Document segment:
===
Key achievements of an idea to integrate light source directly into the photonics circuits
During the last two decades, integrated photonics based on silicon photonics have gained a lot of interest in research and industry developments. The rapid increase of data traffic makes drastic changes to more efficient technologies like full optical data transmission necessary. Recent developments in optical communication mainly rely on hybrid integration of III-V lasers on top of the silicon platform. This procedure is not only costly in terms of III-V wafers, but especially the assembly can reach up to 80% of the fabrication cost.
These happy partners (AMIRES, AMO GmbH, CIC biomaGUNE, CSIC, FAU Erlangen-Nürnberg, University of Cambridge, University of Hull, UniSiegen) met in person at the beautiful University of Cambridge to reflect on the key achievements of an idea to integrate light sources directly into the photonic circuits by exploiting the self-assembly of active colloids on chips. Large scale integration of efficient (laser) light sources would open the field to many new applications such as point of care medicine, environmental sensing as well as quantum photonics.
The project passed the half way of the duration and here are some of our main achievements:
Work Package 1: Within WP1 Theoretical design of colloidal light sources, the roadmap of nanoantennas for the light source was identified and selected. The activities focused on nanorod gap antennas, as an optimal structure to accomplish the objectives of the POSEIDON project. Our study of interfacial assembly of dimer rod nanoantennas is 100% complete, of bulk assembly of dimer rod nanoantennas is 80% complete, on the optimisation of plasmonic structures for light sources and Zero index materials is 100% fulfilled. The study of multishell nanoparticles to obtain zero-index-materials (ZIMs), and the effectiveness of the ZIMs as a perfect coupler between an emitter-nanoantena system and a waveguide was assessed. The conclusion so far is that the required particles are too large for this task and our focus is shifted to the other configurations.
===
About this task:
Reproduce verbatim the passage of the photonics project update that begins with the words containing "These happy partners" and ends with "as quantum photonics.".
===
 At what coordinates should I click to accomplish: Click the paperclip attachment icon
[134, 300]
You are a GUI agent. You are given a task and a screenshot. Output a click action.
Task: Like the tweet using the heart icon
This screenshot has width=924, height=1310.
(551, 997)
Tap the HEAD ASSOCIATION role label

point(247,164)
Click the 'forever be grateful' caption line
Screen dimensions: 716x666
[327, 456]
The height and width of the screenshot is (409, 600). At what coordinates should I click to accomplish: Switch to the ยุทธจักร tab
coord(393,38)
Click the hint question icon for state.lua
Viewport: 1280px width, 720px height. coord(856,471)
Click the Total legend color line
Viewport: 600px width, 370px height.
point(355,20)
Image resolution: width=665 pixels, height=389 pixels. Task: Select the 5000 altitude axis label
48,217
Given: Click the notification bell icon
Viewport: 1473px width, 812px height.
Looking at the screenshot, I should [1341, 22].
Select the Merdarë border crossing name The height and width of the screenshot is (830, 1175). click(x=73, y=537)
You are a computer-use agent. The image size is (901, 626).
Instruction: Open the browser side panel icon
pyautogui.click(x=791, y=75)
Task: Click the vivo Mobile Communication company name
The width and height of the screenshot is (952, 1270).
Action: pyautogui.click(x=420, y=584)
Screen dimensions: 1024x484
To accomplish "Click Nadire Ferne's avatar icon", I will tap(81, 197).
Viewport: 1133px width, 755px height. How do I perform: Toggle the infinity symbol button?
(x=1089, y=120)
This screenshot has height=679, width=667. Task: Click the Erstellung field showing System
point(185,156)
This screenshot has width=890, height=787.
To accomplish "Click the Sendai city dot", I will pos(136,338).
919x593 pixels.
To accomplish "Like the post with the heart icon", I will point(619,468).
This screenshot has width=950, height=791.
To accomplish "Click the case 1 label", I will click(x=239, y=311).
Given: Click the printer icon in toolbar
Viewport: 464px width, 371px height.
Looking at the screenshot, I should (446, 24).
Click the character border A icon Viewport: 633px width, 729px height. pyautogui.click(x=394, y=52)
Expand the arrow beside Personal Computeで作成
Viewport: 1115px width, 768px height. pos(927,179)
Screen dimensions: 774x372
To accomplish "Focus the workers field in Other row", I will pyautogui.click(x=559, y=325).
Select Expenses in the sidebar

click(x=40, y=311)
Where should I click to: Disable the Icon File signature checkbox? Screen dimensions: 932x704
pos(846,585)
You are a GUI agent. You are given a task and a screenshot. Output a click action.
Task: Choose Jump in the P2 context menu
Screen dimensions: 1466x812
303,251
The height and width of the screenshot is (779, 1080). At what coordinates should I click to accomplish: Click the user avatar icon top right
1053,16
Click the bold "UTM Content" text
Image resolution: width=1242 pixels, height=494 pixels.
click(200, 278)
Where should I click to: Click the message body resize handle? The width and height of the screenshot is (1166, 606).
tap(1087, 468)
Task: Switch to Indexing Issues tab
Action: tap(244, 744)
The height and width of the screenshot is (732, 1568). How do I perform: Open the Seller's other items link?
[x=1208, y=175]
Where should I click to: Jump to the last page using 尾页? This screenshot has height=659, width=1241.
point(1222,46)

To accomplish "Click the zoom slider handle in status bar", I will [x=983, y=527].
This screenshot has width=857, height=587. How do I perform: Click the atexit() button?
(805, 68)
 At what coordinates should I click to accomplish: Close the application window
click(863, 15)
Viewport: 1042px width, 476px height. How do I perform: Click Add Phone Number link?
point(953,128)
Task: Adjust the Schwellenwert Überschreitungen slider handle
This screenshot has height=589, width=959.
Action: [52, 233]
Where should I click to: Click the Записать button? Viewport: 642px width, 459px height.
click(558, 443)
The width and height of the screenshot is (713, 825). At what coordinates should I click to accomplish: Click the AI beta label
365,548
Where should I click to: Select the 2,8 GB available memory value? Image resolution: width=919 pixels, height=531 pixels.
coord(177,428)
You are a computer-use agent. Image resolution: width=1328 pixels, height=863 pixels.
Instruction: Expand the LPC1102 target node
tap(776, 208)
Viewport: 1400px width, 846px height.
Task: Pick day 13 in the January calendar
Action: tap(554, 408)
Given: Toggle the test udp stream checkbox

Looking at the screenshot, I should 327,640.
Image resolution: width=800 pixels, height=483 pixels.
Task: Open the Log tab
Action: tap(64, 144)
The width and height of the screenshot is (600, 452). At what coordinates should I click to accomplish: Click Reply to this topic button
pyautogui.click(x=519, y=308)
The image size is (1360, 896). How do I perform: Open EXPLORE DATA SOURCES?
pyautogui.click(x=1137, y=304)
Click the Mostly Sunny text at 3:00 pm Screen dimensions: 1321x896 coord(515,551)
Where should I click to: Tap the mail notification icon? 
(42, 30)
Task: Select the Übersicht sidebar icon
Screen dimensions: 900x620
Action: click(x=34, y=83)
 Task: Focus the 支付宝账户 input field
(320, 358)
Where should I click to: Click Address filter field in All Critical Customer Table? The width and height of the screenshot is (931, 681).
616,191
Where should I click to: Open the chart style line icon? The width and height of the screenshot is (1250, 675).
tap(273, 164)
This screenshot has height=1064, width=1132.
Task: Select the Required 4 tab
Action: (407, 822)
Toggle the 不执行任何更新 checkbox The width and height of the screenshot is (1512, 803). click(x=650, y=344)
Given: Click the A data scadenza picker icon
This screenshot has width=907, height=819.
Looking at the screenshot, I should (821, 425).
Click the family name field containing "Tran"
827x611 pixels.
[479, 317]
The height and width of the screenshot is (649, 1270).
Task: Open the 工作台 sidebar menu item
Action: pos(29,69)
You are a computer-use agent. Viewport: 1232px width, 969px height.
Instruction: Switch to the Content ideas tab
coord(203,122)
===
Response area:
These happy partners (AMIRES, AMO GmbH, CIC biomaGUNE, CSIC, FAU Erlangen-Nürnberg, University of Cambridge, University of Hull, UniSiegen) met in person at the beautiful University of Cambridge to reflect on the key achievements of an idea to integrate light sources directly into the photonic circuits by exploiting the self-assembly of active colloids on chips. Large scale integration of efficient (laser) light sources would open the field to many new applications such as point of care medicine, environmental sensing as well as quantum photonics.